Lawmakers are used to it.
In interviews, members of both parties responded to the weekend’s events as spectators rather than participants in the government’s decisions about war. Republicans mostly supported Trump, and some Democrats said he’d made the right move, too. Others repeated calls for Congress to be more active in these decisions — the same calls that have gone unanswered for more than two decades, as presidents of both parties have waged myriad foreign conflicts, without any new declarations of war from Congress or specific authorizations for the use of military force.

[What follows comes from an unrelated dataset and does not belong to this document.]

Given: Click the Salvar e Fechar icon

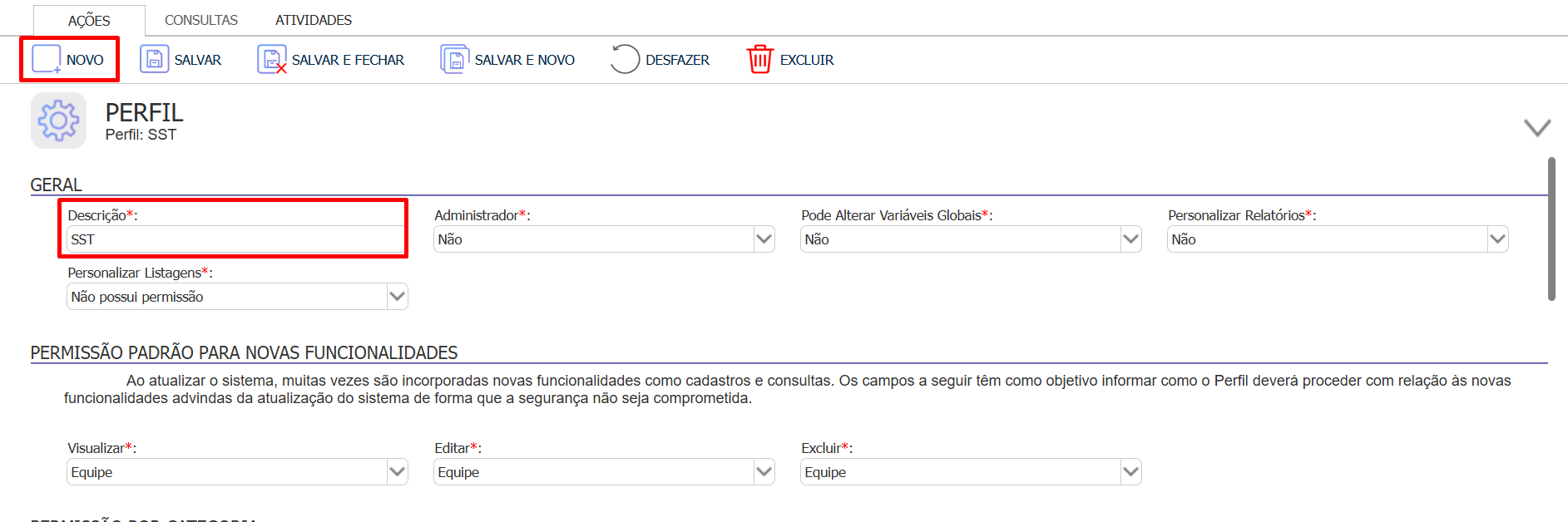Looking at the screenshot, I should pyautogui.click(x=272, y=60).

Senators on Monday night weren’t surprised by their own irrelevance, despite Congress’ constitutional power to declare war, or the 1973 war powers resolution requiring presidents to consult with lawmakers before entering into conflicts abroad.
“Since we’re not doing ground troops,” Sen. Cynthia Lummis told NOTUS, “I think he’s still OK.”

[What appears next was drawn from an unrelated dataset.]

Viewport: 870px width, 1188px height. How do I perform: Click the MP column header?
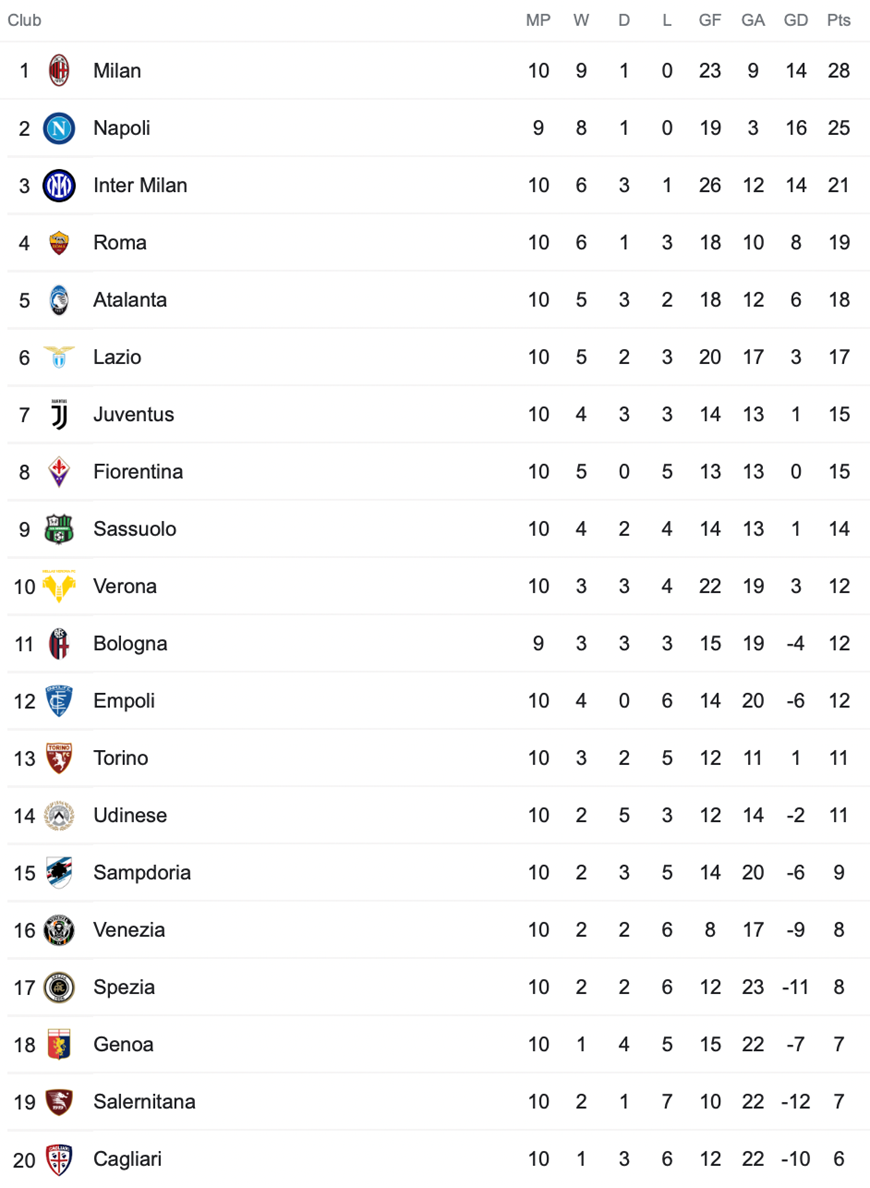tap(538, 20)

“We’re not going to war with Iran,” she added. “We are just trying to take out their nuclear weapons.”
Trump joined the conflict after Israel launched initial strikes 12 days ago to end Iran’s nuclear program.
Sen. Mike Rounds, who sits on the Senate Armed Services Committee, said it was within Trump’s constitutional right to strike Iran.
“The president did what he thought was correct in this case, and I happen to agree with him,” he said.
Sen. John Kennedy agreed: “There’s always a tension between Congress’s power to declare war and the president’s power as commander in chief, but I think the White House contacted as many people as it could,” Kennedy, a Louisiana Republican, told NOTUS on Monday night.
“Some wouldn’t be happy unless the president called all 500-plus members of Congress,” he continued, “but we all know that if he’d done that, the mission would have leaked.”
Trump administration officials have denied that America was taking part in a war at all, despite bombing Iranian nuclear facilities. They see it as a more selective operation than an all-out conflict.
“This is not a war against Iran,” Secretary of State Marco Rubio said Sunday on Fox News. Vice President JD Vance said Sunday that the U.S. was at war with “Iran’s nuclear program,” not the country itself.
Now that President Donald Trump has announced a ceasefire, the episode isn’t likely to prompt much earnest soul-searching among lawmakers about Congress’ role in declaring war anytime soon.
Sen. Richard Blumenthal, a Connecticut Democrat, said he believed a nuclear-armed Iran is a threat to the world, and that America should stand with Israel in their conflict. But he acknowledged that “the combined actions seem to be the use of military force in waging war.”
“The Constitution requires the president to come to Congress, inform us and seek approval, which he has not done,” Blumenthal said.
He told NOTUS lawmakers are sitting on the sidelines largely because of the “increased and expanded power of the presidency.”
But, he continued, “it’s also the nature of modern warfare. Because it’s literally minutes, maybe even seconds, or hours. Not even days, the way war used to happen.”
Sen. Tim Sheehy, a former Navy SEAL, was one of the few Republican senators who said “it’s time that Congress reasserts its authority over military action.”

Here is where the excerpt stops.